EXERCISE DIRECTIONS: Swap every "Task" in the data below for "Instruction", keeping everything else the same, and leave the pictures out of your answer.

EXERCISE INPUTS:
┌────────
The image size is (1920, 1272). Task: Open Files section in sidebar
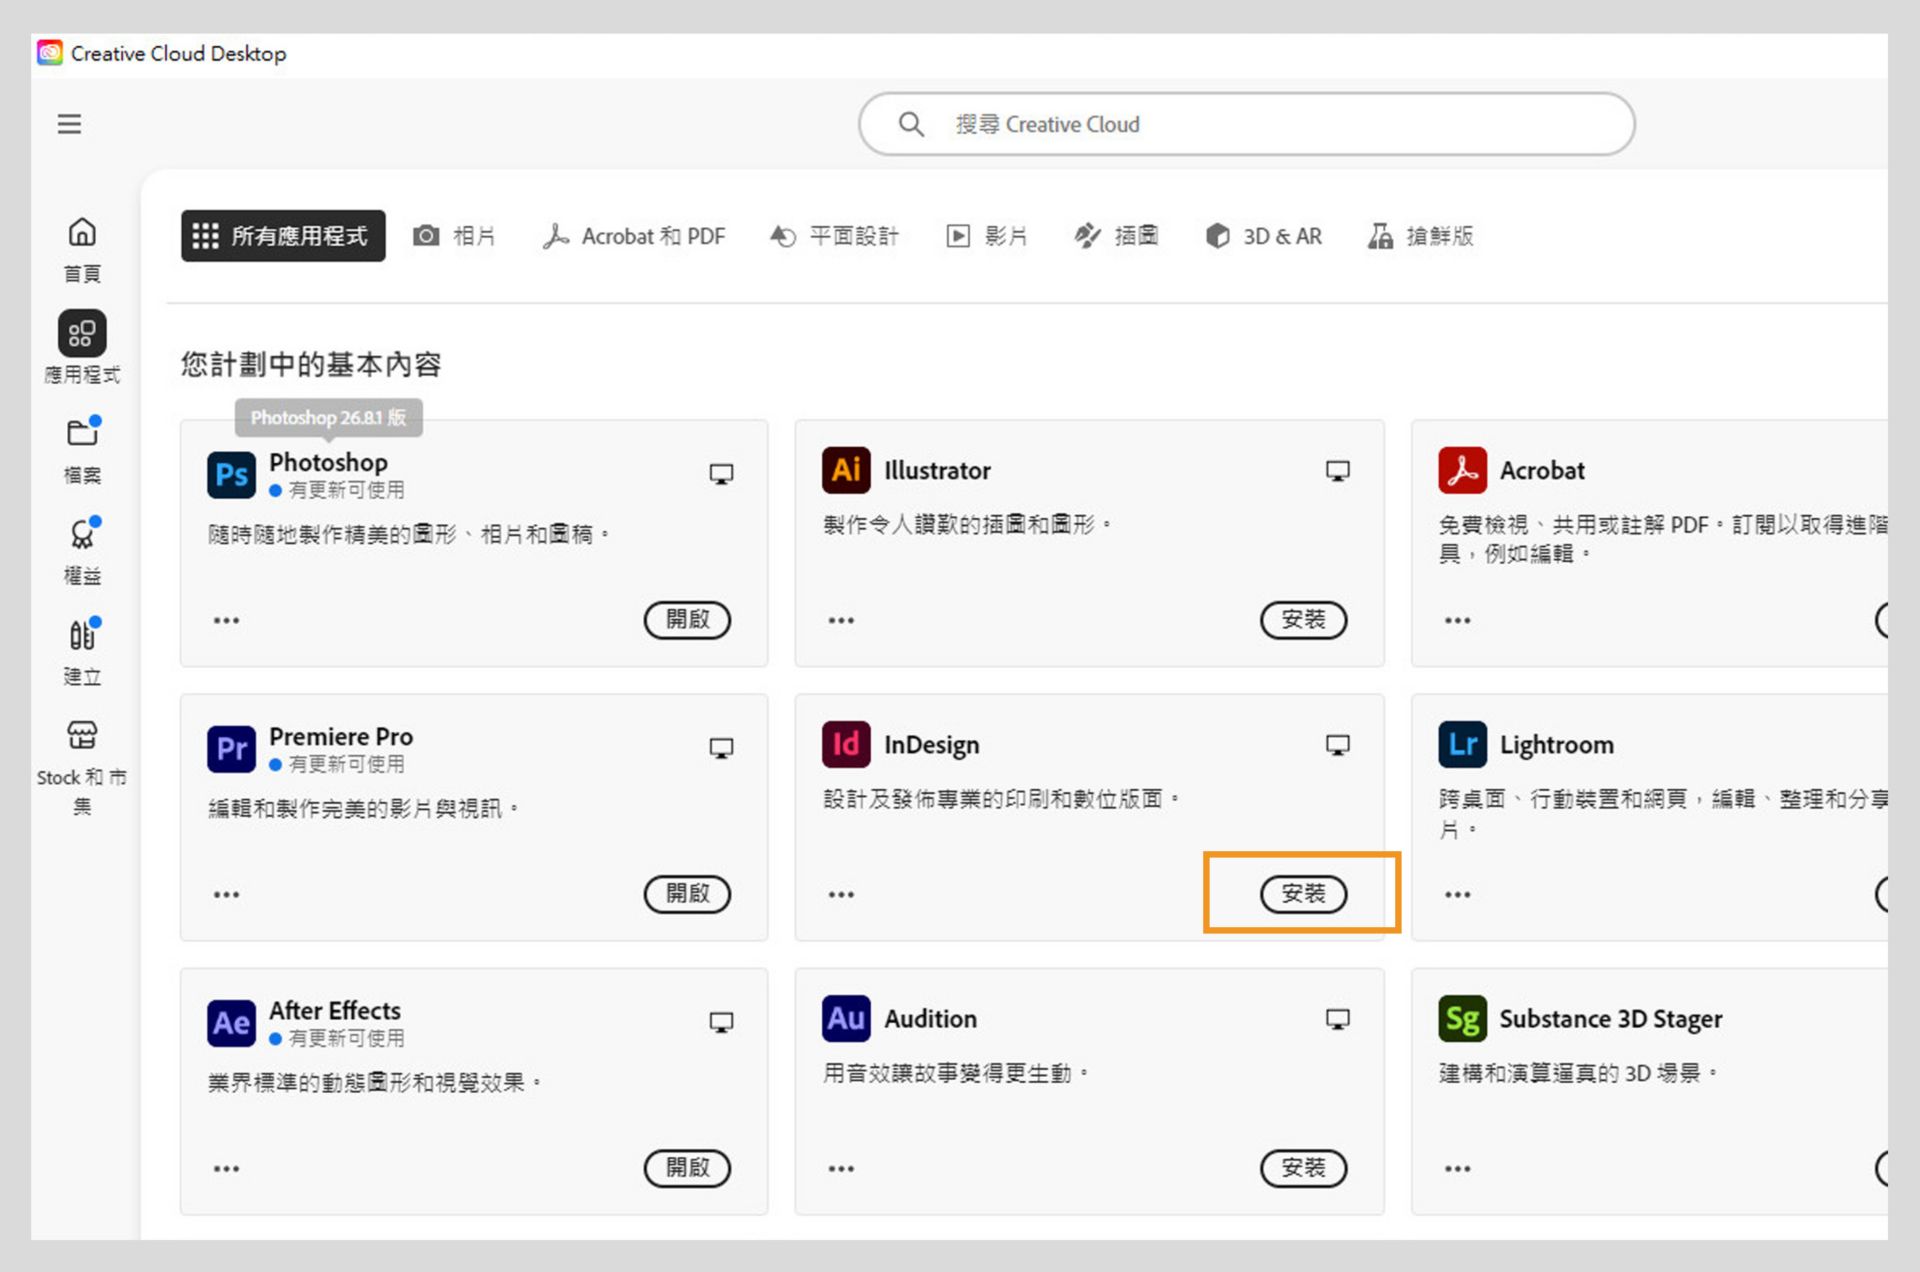[82, 434]
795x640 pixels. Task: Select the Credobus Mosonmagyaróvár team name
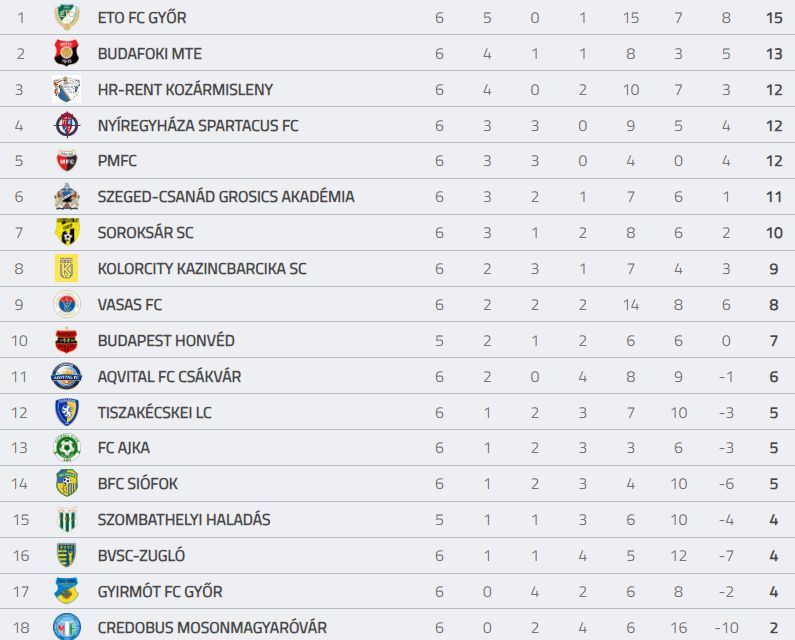point(212,627)
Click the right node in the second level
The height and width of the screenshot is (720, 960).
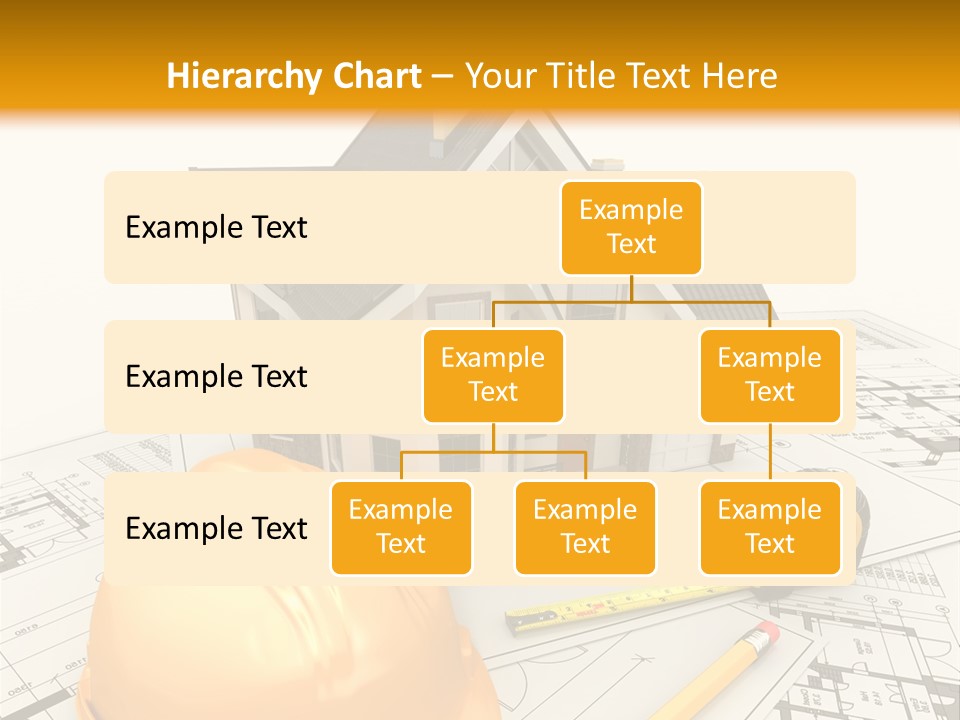coord(770,376)
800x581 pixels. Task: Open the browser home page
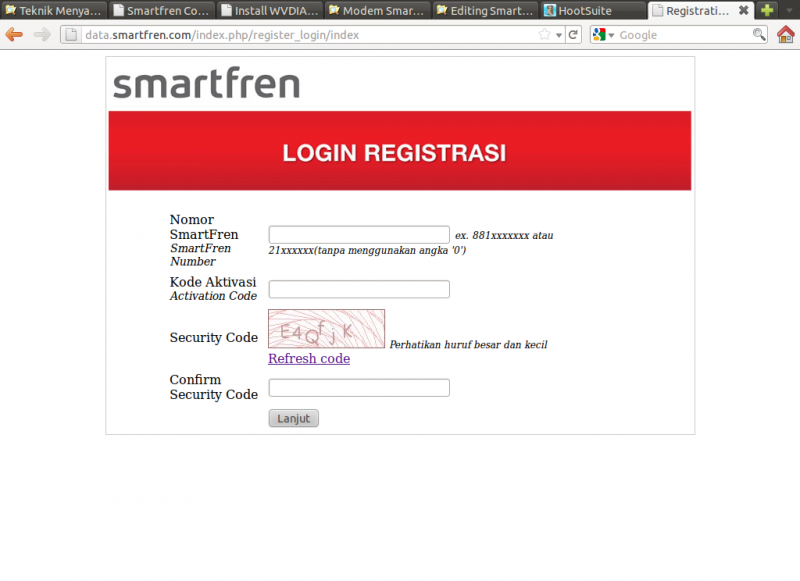click(x=786, y=34)
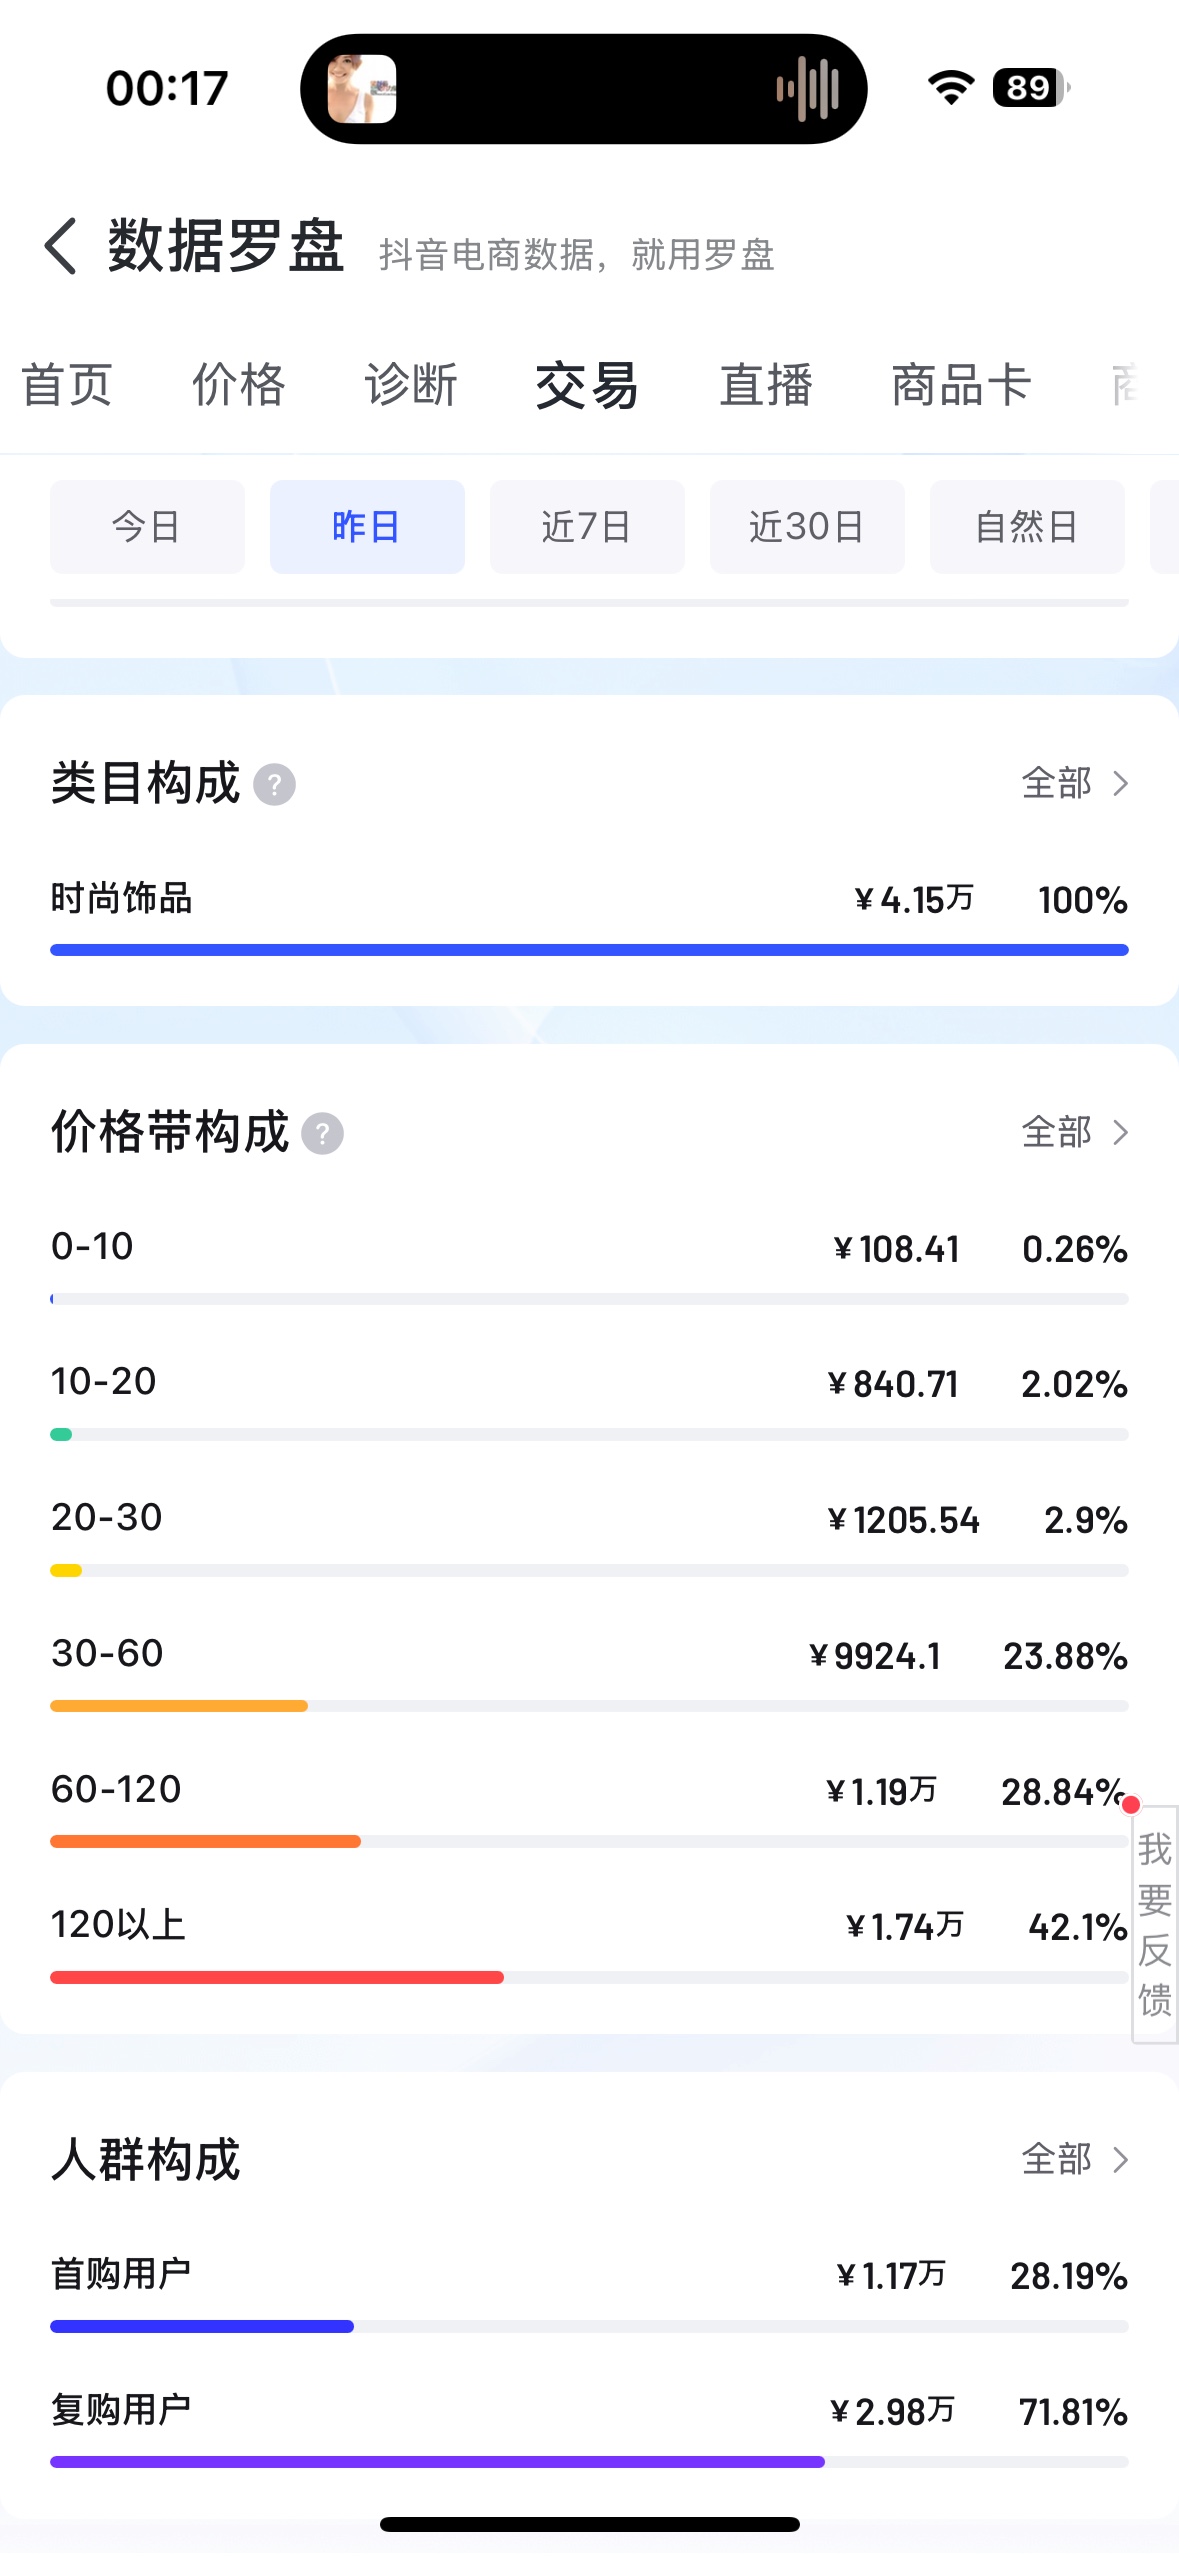Switch to the 直播 tab
Image resolution: width=1179 pixels, height=2556 pixels.
point(766,385)
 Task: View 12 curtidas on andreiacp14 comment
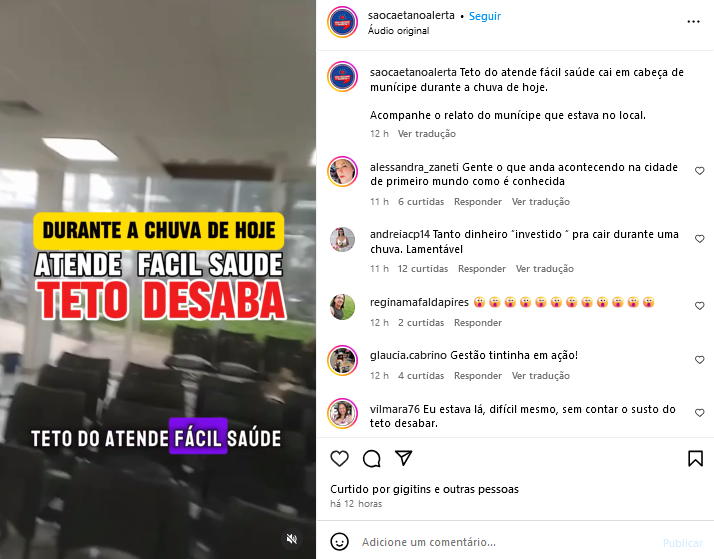[423, 269]
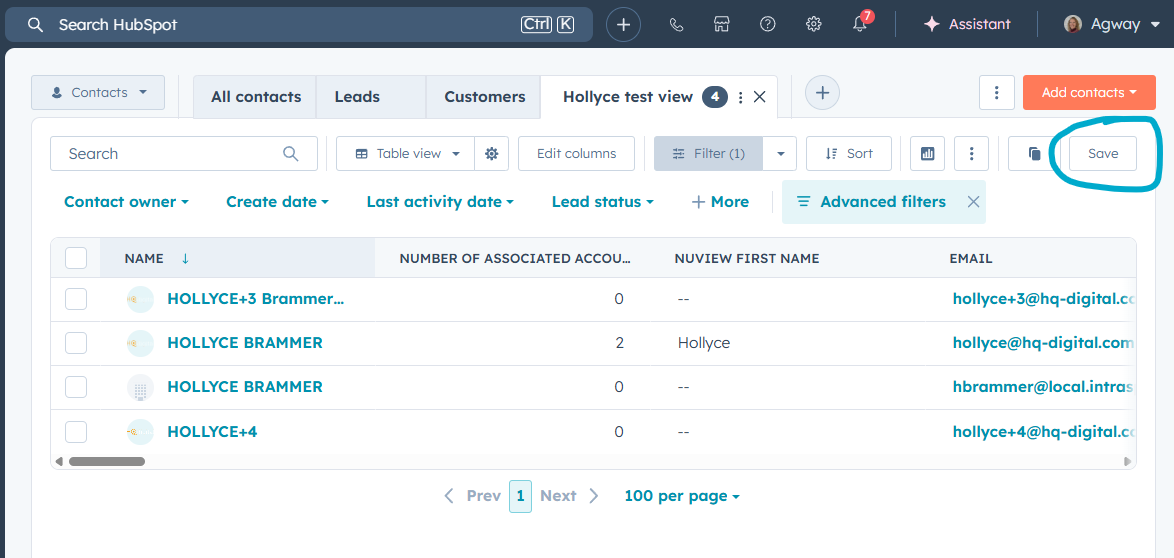Click the Save button

[1103, 154]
└────────
ANSWER TO THE EXERCISE:
The image size is (1920, 1272). Instruction: Open Files section in sidebar
[82, 434]
795x640 pixels. Instruction: Select the Credobus Mosonmagyaróvár team name
point(212,627)
Click the right node in the second level
The height and width of the screenshot is (720, 960).
coord(770,376)
800x581 pixels. Instruction: Open the browser home page
click(x=786, y=34)
Switch to the 直播 tab
Image resolution: width=1179 pixels, height=2556 pixels.
point(766,385)
 Instruction: View 12 curtidas on andreiacp14 comment
[423, 269]
Click the Save button

[1103, 154]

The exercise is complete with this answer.